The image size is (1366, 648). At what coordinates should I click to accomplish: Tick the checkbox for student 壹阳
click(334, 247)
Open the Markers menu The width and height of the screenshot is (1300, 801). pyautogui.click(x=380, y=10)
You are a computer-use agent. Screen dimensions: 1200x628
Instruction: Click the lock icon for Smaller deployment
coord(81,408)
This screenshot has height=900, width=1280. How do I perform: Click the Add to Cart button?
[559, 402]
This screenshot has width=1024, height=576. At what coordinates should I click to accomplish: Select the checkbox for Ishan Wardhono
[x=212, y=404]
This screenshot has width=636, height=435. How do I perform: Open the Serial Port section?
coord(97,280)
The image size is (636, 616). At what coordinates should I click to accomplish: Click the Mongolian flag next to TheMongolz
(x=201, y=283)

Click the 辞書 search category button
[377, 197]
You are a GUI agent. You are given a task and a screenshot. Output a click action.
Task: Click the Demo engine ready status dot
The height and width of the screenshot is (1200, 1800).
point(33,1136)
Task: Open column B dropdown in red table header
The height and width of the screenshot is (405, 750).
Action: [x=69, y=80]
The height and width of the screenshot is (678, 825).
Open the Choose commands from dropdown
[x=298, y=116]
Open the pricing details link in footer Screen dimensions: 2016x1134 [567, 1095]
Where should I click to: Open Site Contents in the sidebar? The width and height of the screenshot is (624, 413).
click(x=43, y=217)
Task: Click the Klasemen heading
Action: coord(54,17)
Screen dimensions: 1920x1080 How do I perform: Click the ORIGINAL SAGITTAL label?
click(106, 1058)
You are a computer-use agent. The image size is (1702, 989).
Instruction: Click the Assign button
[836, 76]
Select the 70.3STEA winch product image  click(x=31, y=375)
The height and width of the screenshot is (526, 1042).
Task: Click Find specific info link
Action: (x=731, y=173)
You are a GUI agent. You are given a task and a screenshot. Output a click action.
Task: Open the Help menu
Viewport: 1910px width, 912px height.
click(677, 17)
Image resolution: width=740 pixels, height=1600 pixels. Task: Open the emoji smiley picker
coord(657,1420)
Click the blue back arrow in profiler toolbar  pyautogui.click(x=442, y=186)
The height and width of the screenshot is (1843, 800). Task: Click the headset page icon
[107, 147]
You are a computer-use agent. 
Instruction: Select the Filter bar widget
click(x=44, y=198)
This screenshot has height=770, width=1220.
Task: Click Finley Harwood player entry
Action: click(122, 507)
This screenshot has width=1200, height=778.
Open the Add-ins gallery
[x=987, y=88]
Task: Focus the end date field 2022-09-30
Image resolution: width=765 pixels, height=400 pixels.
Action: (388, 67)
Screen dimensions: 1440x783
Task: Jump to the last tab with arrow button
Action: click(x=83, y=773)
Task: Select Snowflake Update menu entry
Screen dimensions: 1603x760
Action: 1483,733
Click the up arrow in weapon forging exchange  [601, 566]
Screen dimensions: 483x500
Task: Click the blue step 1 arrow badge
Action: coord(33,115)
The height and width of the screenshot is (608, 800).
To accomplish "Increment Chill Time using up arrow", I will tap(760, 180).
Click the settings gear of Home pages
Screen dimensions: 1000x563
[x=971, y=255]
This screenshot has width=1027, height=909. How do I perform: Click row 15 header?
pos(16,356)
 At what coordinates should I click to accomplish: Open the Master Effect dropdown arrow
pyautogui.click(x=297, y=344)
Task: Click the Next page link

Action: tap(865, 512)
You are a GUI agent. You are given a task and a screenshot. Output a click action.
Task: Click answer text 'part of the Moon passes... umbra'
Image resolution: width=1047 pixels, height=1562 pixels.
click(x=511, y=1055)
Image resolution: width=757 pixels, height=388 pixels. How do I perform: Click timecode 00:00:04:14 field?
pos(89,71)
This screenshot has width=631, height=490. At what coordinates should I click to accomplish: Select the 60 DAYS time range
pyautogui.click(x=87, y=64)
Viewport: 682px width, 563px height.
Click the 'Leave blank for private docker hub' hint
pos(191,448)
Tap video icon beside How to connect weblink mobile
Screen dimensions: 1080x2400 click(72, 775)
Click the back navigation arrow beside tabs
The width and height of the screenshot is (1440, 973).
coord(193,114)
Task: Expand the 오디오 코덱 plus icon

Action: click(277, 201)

Problem description —
Print the material word for word, with nothing left out.

Expected answer —
The image size is (1366, 648). At what coordinates should I click to accomplish: Tick the checkbox for student 壹阳
click(334, 247)
Open the Markers menu The width and height of the screenshot is (1300, 801). pyautogui.click(x=380, y=10)
You are a computer-use agent. Screen dimensions: 1200x628
Instruction: Click the lock icon for Smaller deployment
coord(81,408)
This screenshot has height=900, width=1280. How do I perform: Click the Add to Cart button?
[559, 402]
This screenshot has width=1024, height=576. At what coordinates should I click to accomplish: Select the checkbox for Ishan Wardhono
[x=212, y=404]
This screenshot has width=636, height=435. How do I perform: Open the Serial Port section?
coord(97,280)
The image size is (636, 616). At what coordinates should I click to accomplish: Click the Mongolian flag next to TheMongolz
(x=201, y=283)

Click the 辞書 search category button
[377, 197]
You are a GUI agent. You are given a task and a screenshot. Output a click action.
Task: Click the Demo engine ready status dot
The height and width of the screenshot is (1200, 1800).
point(33,1136)
Task: Open column B dropdown in red table header
The height and width of the screenshot is (405, 750).
Action: [x=69, y=80]
The height and width of the screenshot is (678, 825).
Open the Choose commands from dropdown
[x=298, y=116]
Open the pricing details link in footer Screen dimensions: 2016x1134 [567, 1095]
Where should I click to: Open Site Contents in the sidebar? The width and height of the screenshot is (624, 413).
click(x=43, y=217)
Task: Click the Klasemen heading
Action: coord(54,17)
Screen dimensions: 1920x1080 How do I perform: Click the ORIGINAL SAGITTAL label?
click(106, 1058)
You are a computer-use agent. The image size is (1702, 989).
Instruction: Click the Assign button
[836, 76]
Select the 70.3STEA winch product image  click(x=31, y=375)
The height and width of the screenshot is (526, 1042).
Task: Click Find specific info link
Action: (x=731, y=173)
You are a GUI agent. You are given a task and a screenshot. Output a click action.
Task: Open the Help menu
Viewport: 1910px width, 912px height.
click(677, 17)
Image resolution: width=740 pixels, height=1600 pixels. Task: Open the emoji smiley picker
coord(657,1420)
Click the blue back arrow in profiler toolbar  pyautogui.click(x=442, y=186)
The height and width of the screenshot is (1843, 800). Task: Click the headset page icon
[107, 147]
You are a computer-use agent. 
Instruction: Select the Filter bar widget
click(x=44, y=198)
This screenshot has height=770, width=1220.
Task: Click Finley Harwood player entry
Action: click(122, 507)
This screenshot has width=1200, height=778.
Open the Add-ins gallery
[x=987, y=88]
Task: Focus the end date field 2022-09-30
Image resolution: width=765 pixels, height=400 pixels.
Action: (388, 67)
Screen dimensions: 1440x783
Task: Jump to the last tab with arrow button
Action: click(x=83, y=773)
Task: Select Snowflake Update menu entry
Screen dimensions: 1603x760
Action: 1483,733
Click the up arrow in weapon forging exchange  [601, 566]
Screen dimensions: 483x500
Task: Click the blue step 1 arrow badge
Action: coord(33,115)
The height and width of the screenshot is (608, 800).
To accomplish "Increment Chill Time using up arrow", I will tap(760, 180).
Click the settings gear of Home pages
Screen dimensions: 1000x563
[x=971, y=255]
This screenshot has width=1027, height=909. How do I perform: Click row 15 header?
pos(16,356)
 At what coordinates should I click to accomplish: Open the Master Effect dropdown arrow
pyautogui.click(x=297, y=344)
Task: Click the Next page link

Action: tap(865, 512)
You are a GUI agent. You are given a task and a screenshot. Output a click action.
Task: Click answer text 'part of the Moon passes... umbra'
Image resolution: width=1047 pixels, height=1562 pixels.
click(x=511, y=1055)
Image resolution: width=757 pixels, height=388 pixels. How do I perform: Click timecode 00:00:04:14 field?
pos(89,71)
This screenshot has width=631, height=490. At what coordinates should I click to accomplish: Select the 60 DAYS time range
pyautogui.click(x=87, y=64)
Viewport: 682px width, 563px height.
Click the 'Leave blank for private docker hub' hint
pos(191,448)
Tap video icon beside How to connect weblink mobile
Screen dimensions: 1080x2400 click(72, 775)
Click the back navigation arrow beside tabs
The width and height of the screenshot is (1440, 973).
coord(193,114)
Task: Expand the 오디오 코덱 plus icon

Action: click(277, 201)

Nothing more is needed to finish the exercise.